If the technology (piping) contains pipe unions or screw plugs for draining “dead” spots, unscrew them and leave them open throughout the winter. In some cases you can also resolve this by loosening a ball valve (for instance in bypasses).
During the winter the water surface of the pool must be kept below the level of any technology inlets and outlets (jets, skimmer, counter-current, etc.). Perhaps you’ve let out the water from the pool below the level of technology inlets and outlets. But rain or snow may raise the water surface level. If the water level in your pool rises during the winter, you must get it down (for example with a submersible pump). The pool water surface must be kept below the bottom of technology inlets and outlets (see Point 7).
Turn off the main switch – residual protective device (RCD) – to make sure that the motor or the pool light cannot be accidently turned on “dry” (without water).
If your swimming pool is equipped with a chlorine-free water treatment system (UV lamp, disinfecting ioniser or sea salt water treatment system), such equipment should be prepared for winter in accordance with relevant user instructions. It is also essential that you remove this equipment’s control unit and store it in a dry and warm place. If you have a salt water chlorinator, the salt cell should be taken out.

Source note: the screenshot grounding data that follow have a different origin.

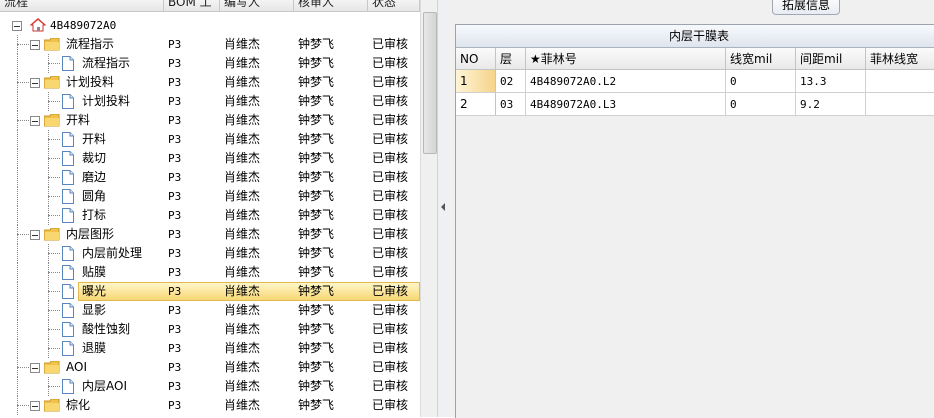 This screenshot has height=418, width=934. I want to click on spacing-cell: 13.3, so click(831, 82). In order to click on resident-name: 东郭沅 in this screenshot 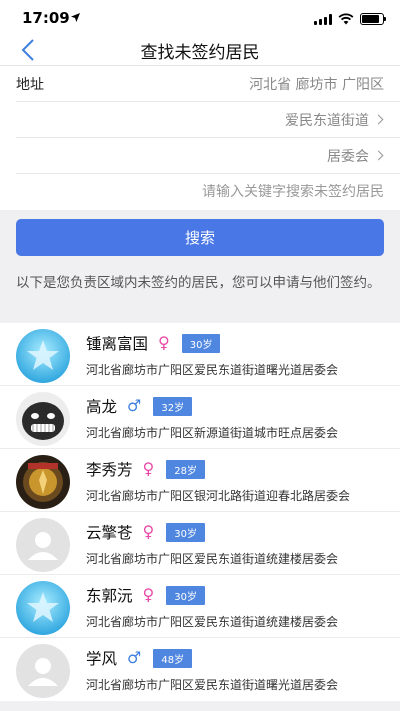, I will do `click(110, 596)`.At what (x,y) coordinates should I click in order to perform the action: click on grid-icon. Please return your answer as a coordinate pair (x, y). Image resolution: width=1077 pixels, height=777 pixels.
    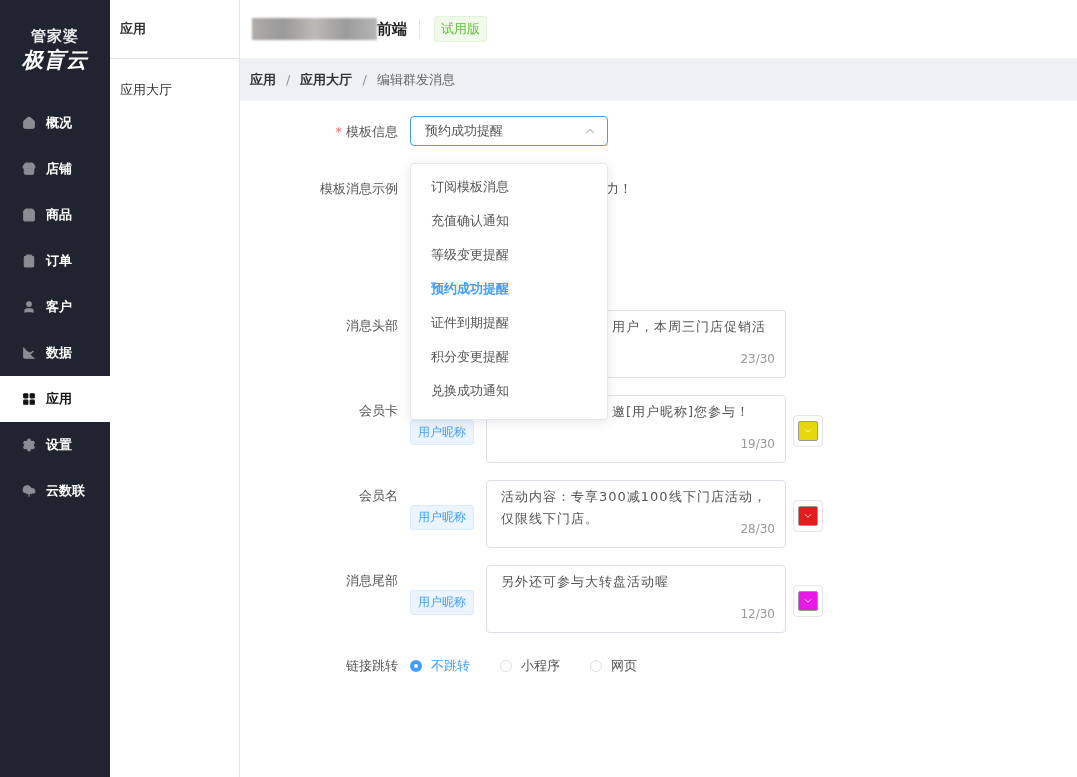
    Looking at the image, I should click on (29, 399).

If you have plastic solar absorbers (collectors), we recommend you prepare them for winter before preparing the actual swimming pool. October frosts may cause irreparable damage to them. At that time of the year the sun’s intensity is no longer sufficient to warm up the pool water, and if the equipment is not in use, any water remaining for a long time inside the collectors will be spoiled. Each subassembly has one or more draining plugs. Unscrew them, let the water drip out and then screw the plugs back. If the collectors are installed on a low-pitch roof, they should be lifted – or, if they are fastened in a more complicated way, blown through with an aerator, which will guarantee that 100% of water gets out and the collector is dry inside. Any burst damage caused by frost because of imperfect draining (or pierced by a sharp object) will not be covered by warranty! Don’t forget to turn off the solar heating control system with the correct circuit breaker!